Question

How do you solve the system \[2x+y=9\] and \[8x-2y=6\] ?

Answer 1

Hint: In this question, we have to solve two linear equations, to get the value of x and y. So, we will use the Substitution method to solve the problem. We first rewrite the first equation in terms of x and then put it into the second equation, and solve the variable x. therefore, on further calculations, we see that both the variables cancel out and we are left with the constants only, which implies that the system of equations is inconsistent, which is our required answer to the question.

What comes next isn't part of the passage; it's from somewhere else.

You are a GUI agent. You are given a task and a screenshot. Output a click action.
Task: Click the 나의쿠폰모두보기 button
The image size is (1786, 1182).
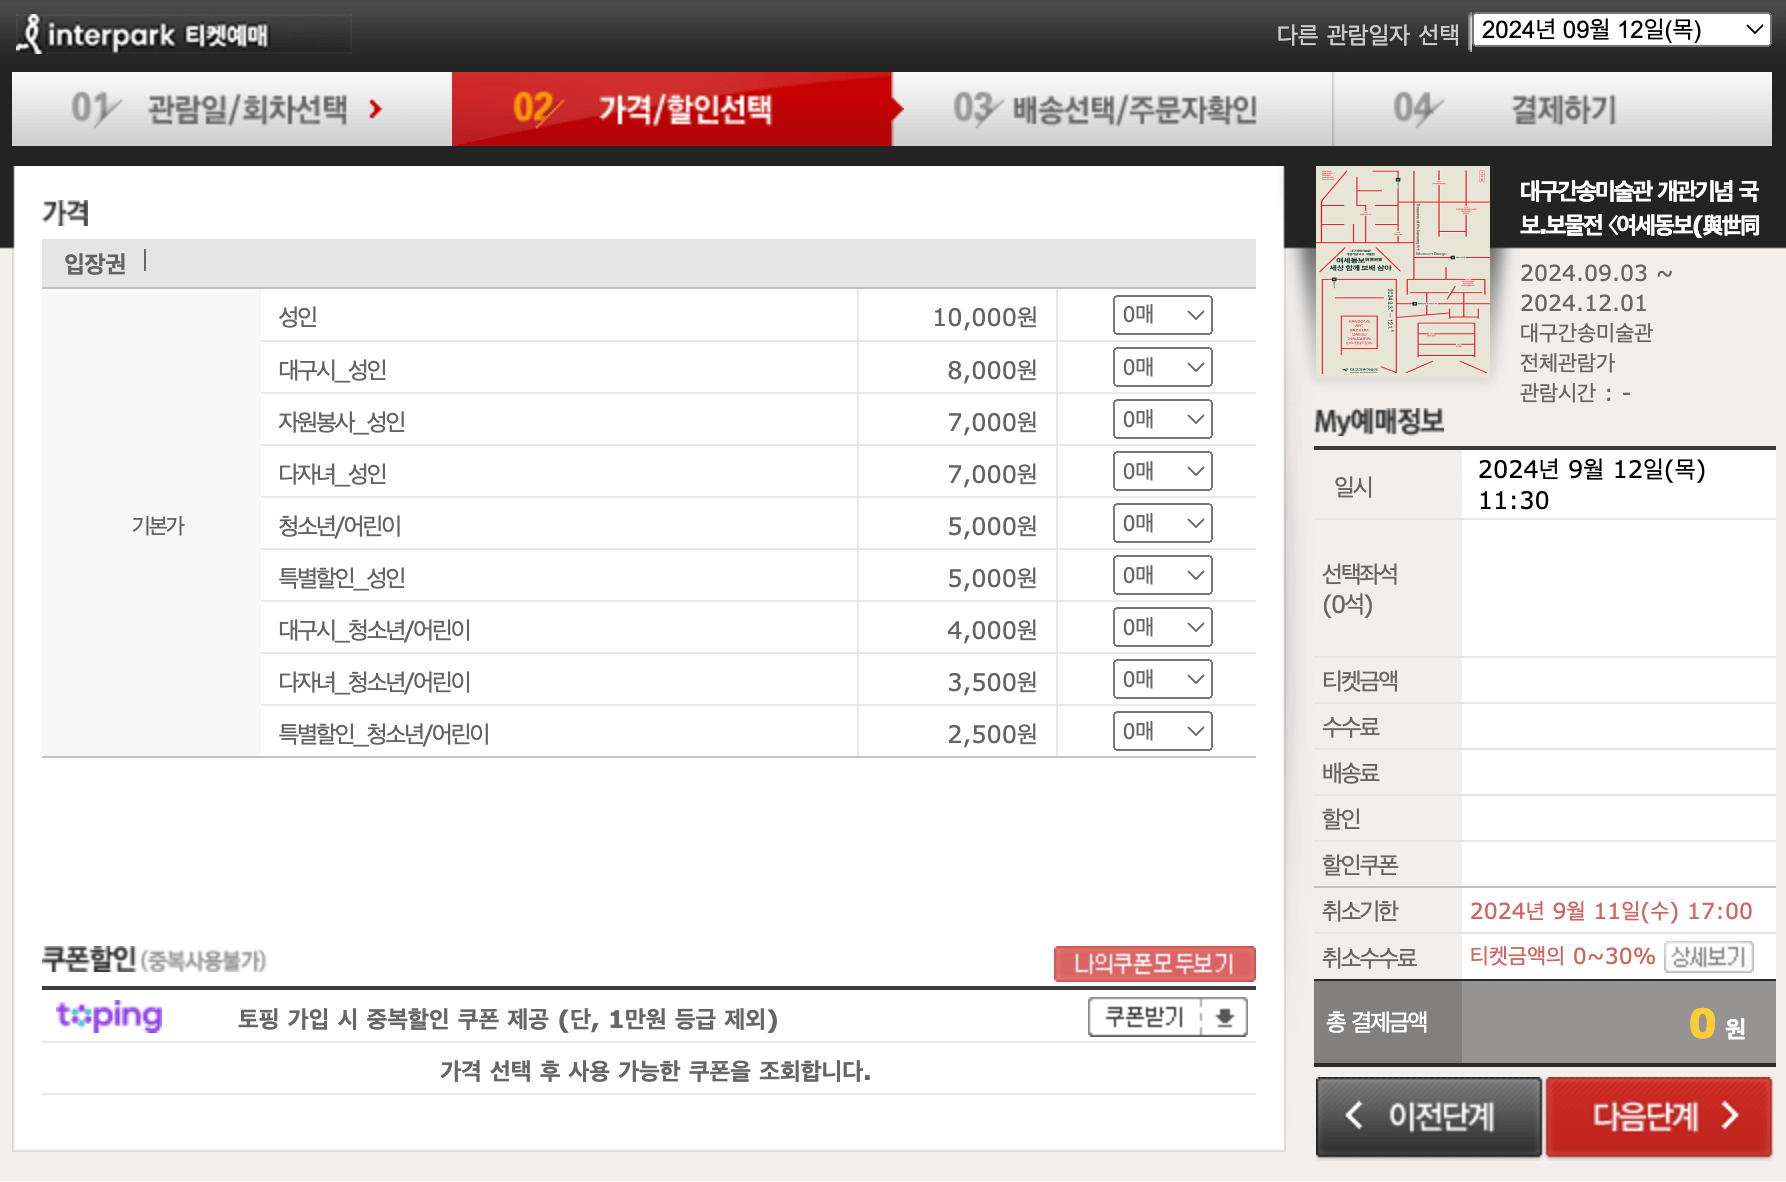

Complete step-by-step solution:
According to the question, we have to find the values of x and y.
Therefore, we will use the substitution method to do the same.
The equations given in the problem are: \[2x+y=9\] ---------- (1) and \[8x-2y=6\] ------- (2)
So, we will first rewrite the equation (1) in terms of x, which is
\[2x+y=9\]
Now, subtract 2x on both sides of the above equation, we get
\[\Rightarrow 2x+y-2x=9-2x\]
As we know, the same terms with opposite signs cancel out each other, therefore we get
\[\Rightarrow y=9-2x\] -------- (3)
Now, we will put the value of equation (3) into equation (2), we get
\[\Rightarrow 8x-2(9-2x)=6\]
Now, we will open the brackets of the above equation, we get
\[\Rightarrow 8x-18+4x=6\]
As we know, the same terms with opposite signs cancel out each other, therefore we get
\[\begin{align}
  & \Rightarrow 12x=24 \\
 & \Rightarrow x=2 \\
\end{align}\]
Thus, we see that in the above equation, the variable x has value 2. Therefore, we will find the value of y. From equation (3), we get
\[\begin{align}
  & y=9-2x \\
 & \Rightarrow y=9-2(2) \\
 & \Rightarrow y=9-4 \\
 & \Rightarrow y=5 \\
\end{align}\]
Therefore, the solution of the above equation is x=2, y=5.

Note: While solving this problem, do mention all the methods you are using to avoid confusion and mathematical error. One of the alternative methods to solve this problem is using the cross-multiplication method; we will multiply the variable of the numerator of each side by the denominator of the other side, to get the required result of the problem, which is no solution for the problem.